Salon: See no Gannon, hear no Gannon, speak no Gannon. "It's stunning to me that there are questions about the independent press being undermined and the mainstream press doesn't seem that interested in it," says Joe Lockhart, who served as press secretary during President Clinton's second term. "People in the mainstream press have shrugged their shoulders and said, 'It's a whole lot of nothing.'"

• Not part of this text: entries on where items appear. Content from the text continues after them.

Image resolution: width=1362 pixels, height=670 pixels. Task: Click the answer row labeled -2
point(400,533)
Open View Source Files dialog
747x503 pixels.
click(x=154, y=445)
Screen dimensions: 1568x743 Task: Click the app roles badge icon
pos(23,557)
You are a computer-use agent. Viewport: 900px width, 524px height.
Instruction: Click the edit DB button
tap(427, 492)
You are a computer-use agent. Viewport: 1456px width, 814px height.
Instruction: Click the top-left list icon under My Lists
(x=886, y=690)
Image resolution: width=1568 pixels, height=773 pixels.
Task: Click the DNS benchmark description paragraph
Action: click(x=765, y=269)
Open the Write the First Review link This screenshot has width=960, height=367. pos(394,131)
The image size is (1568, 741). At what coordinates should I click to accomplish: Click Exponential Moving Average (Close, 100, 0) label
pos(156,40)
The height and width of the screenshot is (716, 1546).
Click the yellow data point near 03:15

David Lazarus (SF Chronicle): Shifting Sands in Data Leak. ChoicePoint holds an estimated 19 billion public records pertaining to virtually every adult in the country, although not one of us has authorized the company to profit from our personal info. ChoicePoint is duped into releasing reams of confidential data to identity thieves. And as far as the company is concerned, this is a crime against ChoicePoint but merely an inconvenience for all those whose privacy was violated.
I had lunch yesterday with several Google folks including Marissa Mayer, the company's director of consumer Web products, to discuss the new Google Toolbar, which is now in beta.
Like several other people, I have raised serious questions about this product's new "AutoLink" tool. It strikes me as an intrusion into people's browsers by a company that commands great market share.
She listened to my concerns. And she explained Google's stance -- nothing new there, and it amounts to "this is all for the users' benefit" defense. I am not convinced, however, that Google will end up doing the right thing in the end.
As Search Engine Watch asks in this piece: "Why are publishers upset? Can they block the feature that adds links to their web pages? Who rules over content, users or publishers?"
Good and fair questions -- but Google hasn't sufficiently answered them.
At the very least, Google needs to make some changes in the installation process. As users install the toolbar they should be asked if they want features that change content on web pages. There should be an opt-in process, not an opt-out process, for such things.
I have trouble with Search Engine Watch's Danny Sullivan's view that publishers of Web sites should be able to opt out of the toolbar changes. In theory, once I have content on my desktop it should be my right to "remix" it in the way I choose.
What Google isn't taking into account is that its market power, and the tendency of users to accept the default -- to eat what's on the plate someone puts in front of them -- will tend to create Google's version of the Web, not the users' version. We all hates Microsoft's Smart Tags idea because it gave more, unearned power to Microsoft. Google doesn't have that same dominance, but it has enough to worry about.
Will Google do the right thing? This is a big test.
(By the way, Mayer said that while Microsoft's former Smart Tags guy is working for Google now, he's not involved in the Toolbar project.)
Evan Williams gave me a demonstration yesterday of Odeo, an intriguing new application for creating audio content for the Web and mobile devices. It's going to help make podcasting more successful, because it'll make it easier to create them.
Personal Democracy Forum: Daschle, Thune and the Blog-Storming of South Dakota. The blogging efforts on behalf of Thune's Senate campaign didn't cause greater civic participation or bring in piles of small donations. Instead nine bloggers -- two of whom were paid $35,000 by Thune's campaign -- formed an alliance that constantly attacked the election coverage of South Dakota's principal newspaper, the Sioux Falls Argus Leader. More specifically, their postings were not primarily aimed at dissuading the general public from trusting the Argus' coverage. Rather, the work of these bloggers was focused on getting into the heads of the three journalists at the Argus who were primarily responsible for covering the Daschle/Thune race: chief political reporter David Kranz, state editor Patrick Lalley, and executive editor Randell Beck.
This well-reported piece shows the danger of hidden interests in journalism. The game played by the pro-Thune blogging campaign should have been known before the election, not after, because it might well have changed the outcome had voters known what this crowd was doing.